It's important to listen to your daughters without judgment and be a physical presence in their lives.
A little worry can be a good thing, especially when you're a teen. It makes the difference between logging out of Facebook to study for an exam or not. But the demands of modern life can leave young girls feeling worried and self-conscious even when they have no reason to feel that way.
The physical changes of adolescence play a huge role in teen anxiety. As the brain develops in the early stages, there's an increasing awareness of how other people see them with an unfortunate emphasis on the negative, which is why girls are so self-conscious. As they develop further, that self-awareness becomes more balanced and they understand that people aren't just seeking out their flaws.
Dr Sarah O'Doherty, a clinical psychologist specialising in adolescent issues, says that it's important to remember, however, that the changes teens go through aren't just physical. There are new demands placed on them, especially when they start secondary school, both by family and society.

> [PROVIDED RECORDS]
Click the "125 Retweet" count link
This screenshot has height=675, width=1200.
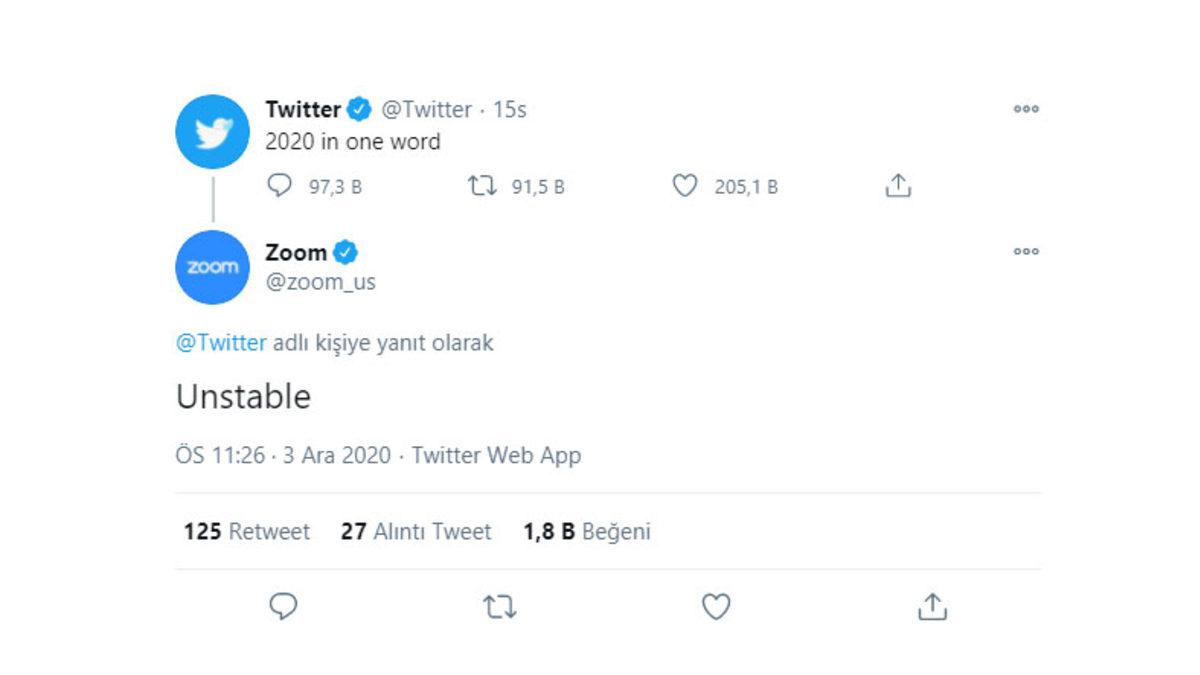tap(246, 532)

* * *

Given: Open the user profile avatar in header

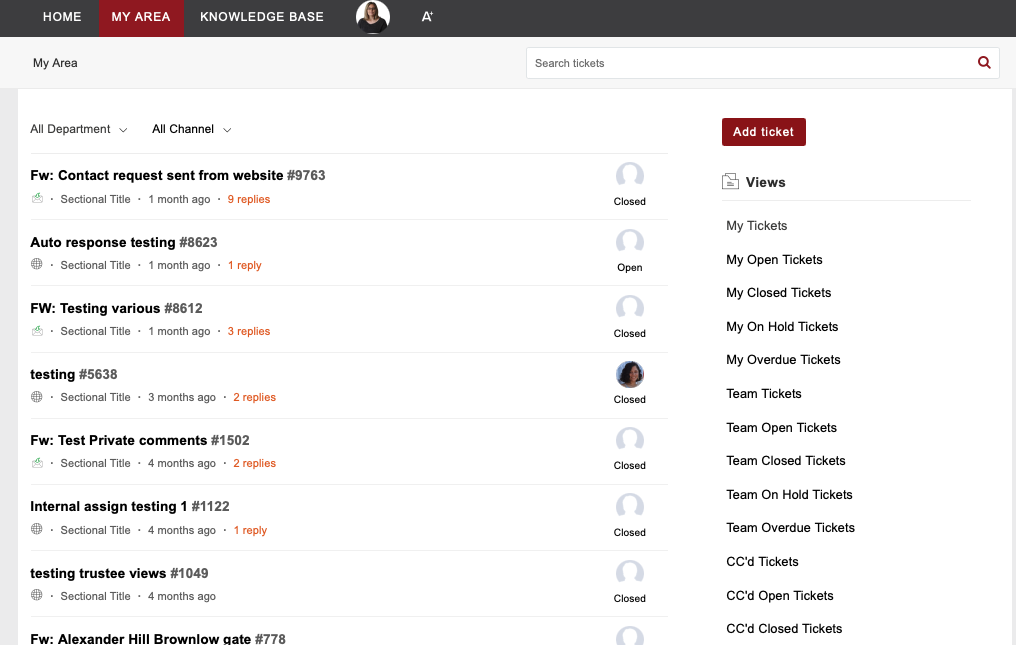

> [WHAT IS BEING ASKED] Rewrite the passage on teen anxiety between "It's important to listen" and "out their flaws.", inclusive, substituting "insecure" for "self-conscious". None of the records are needed.

> [SOLUTION TO THIS PROBLEM]
It's important to listen to your daughters without judgment and be a physical presence in their lives.
A little worry can be a good thing, especially when you're a teen. It makes the difference between logging out of Facebook to study for an exam or not. But the demands of modern life can leave young girls feeling worried and insecure even when they have no reason to feel that way.
The physical changes of adolescence play a huge role in teen anxiety. As the brain develops in the early stages, there's an increasing awareness of how other people see them with an unfortunate emphasis on the negative, which is why girls are so insecure. As they develop further, that self-awareness becomes more balanced and they understand that people aren't just seeking out their flaws.